There are two main components to the Azure Databricks platform architecture:
the setting up, setting up, and administration of the platform and services by Azure Databricks.
The management of the customer-owned infrastructure is done in collaboration with your company and Azure Databricks.
Unlike many enterprise data companies, Azure Databricks does not need you to migrate your data into exclusive storage systems to use the platform. Instead, you configure an Azure Databricks workspace, set up a secure integration between the Azure Databricks platform and your cloud account, and Azure Databricks then deploys compute clusters using cloud resources in your account to process and store data in integrated services you control, like object storage.
This relationship is strengthened by Unity Catalog, which enables you to control data access permissions from within Azure Databricks using familiar SQL syntax.
The networking and security features of Azure Databricks workspaces have satisfied some of the largest and most security-conscious businesses in the world. With Azure Databricks, new users can get started with ease. It eliminates many of the challenges and concerns related to working with cloud infrastructure without restricting the modifications and controlling experienced data, operations, and security team’s demands.
Create a corporate data lakehouse.
The data lakehouse combines the advantages of enterprise data warehouses and data lakes to expedite, clarify, and unify enterprise data solutions. It is also simpler to construct, manage, and synchronize many remote data systems because data engineers, data scientists, analysts, and production systems can all access consistent data fast through the data lakehouse.
Data science, AI, and machine learning
Only two of the tools that Azure Databricks machine learning adds to the platform's basic functionality to better meet the demands of data scientists and ML developers are MLflow and the Databricks Runtime for Machine Learning. See the Introduction to Databricks Machine Learning.

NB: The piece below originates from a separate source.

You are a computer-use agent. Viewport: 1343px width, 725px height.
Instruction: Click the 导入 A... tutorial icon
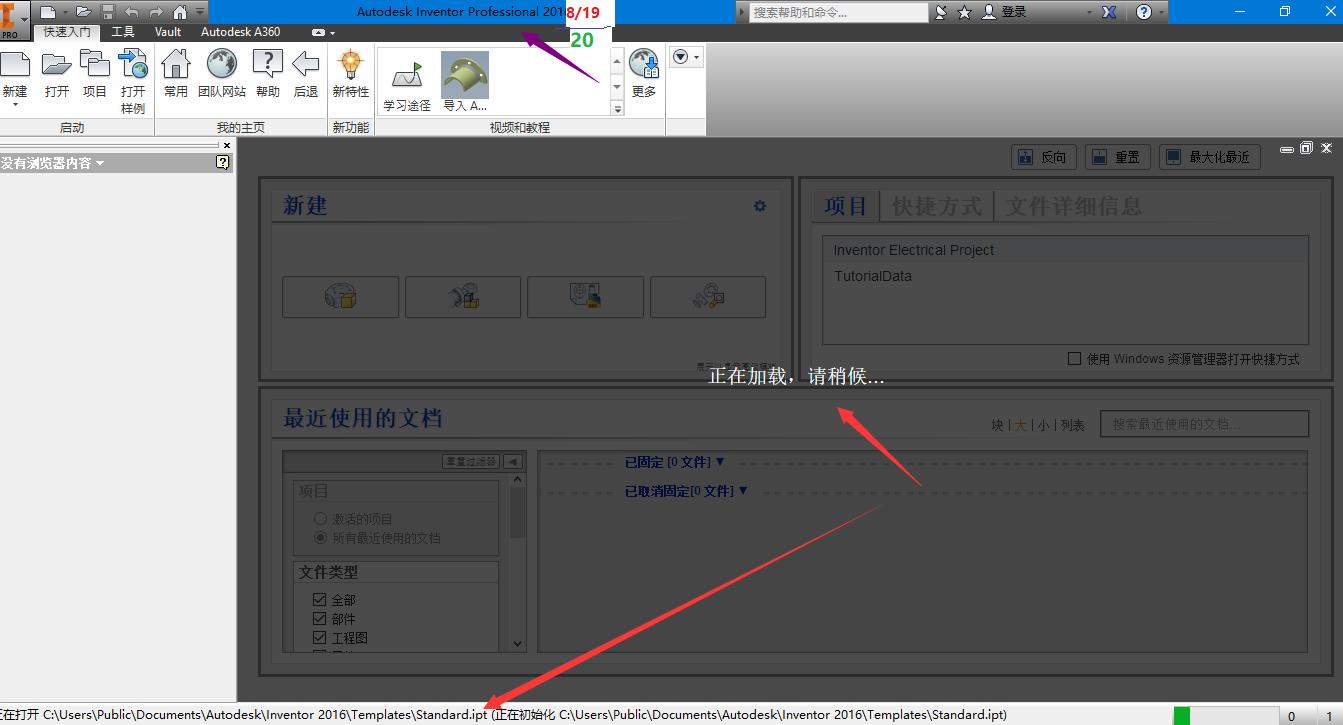[464, 77]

Analytics, warehousing, and BI
Azure Databricks offers a robust platform for executing analytical queries by fusing user-friendly user interfaces with cost-effective compute resources and endlessly scalable, economical storage. End users can run queries on scalable compute clusters without being concerned about any of the challenges of working in the cloud because administrators have configured them as SQL warehouses. SQL users can use the SQL query editor or notebooks to conduct queries against the data in the lakehouse. In addition to SQL, Python, R, and Scala are supported by notebooks, which also let users include links, photos, and markdown-based commentary along with the same visualizations seen in dashboards.
Data management and safe data sharing
Unity Catalog provides a standardized data governance system for the data lakehouse. When cloud administrators create and integrate Unity Catalog's coarse access control permissions, Azure Databricks administrators can manage rights for groups and individuals. Access control lists (ACLs), which may be maintained with either user-friendly UIs or SQL syntax, allow database managers to more easily secure access to data without having to scale on cloud-native identity access management (IAM) and networking.
DevOps, CI/CD, and task orchestration
ETL pipelines, analytics dashboards, and ML model development lifecycles all present challenges. Thanks to Azure Databricks, all your users can access a single data source, reducing duplication of effort and out-of-sync reporting. By offering a set of common tools for versioning, automation, scheduling, code deployment, and production resources, you can reduce your overhead for monitoring, orchestration, and operations. SQL queries, arbitrary code, and Azure Databricks notebooks are all scheduled by workflows.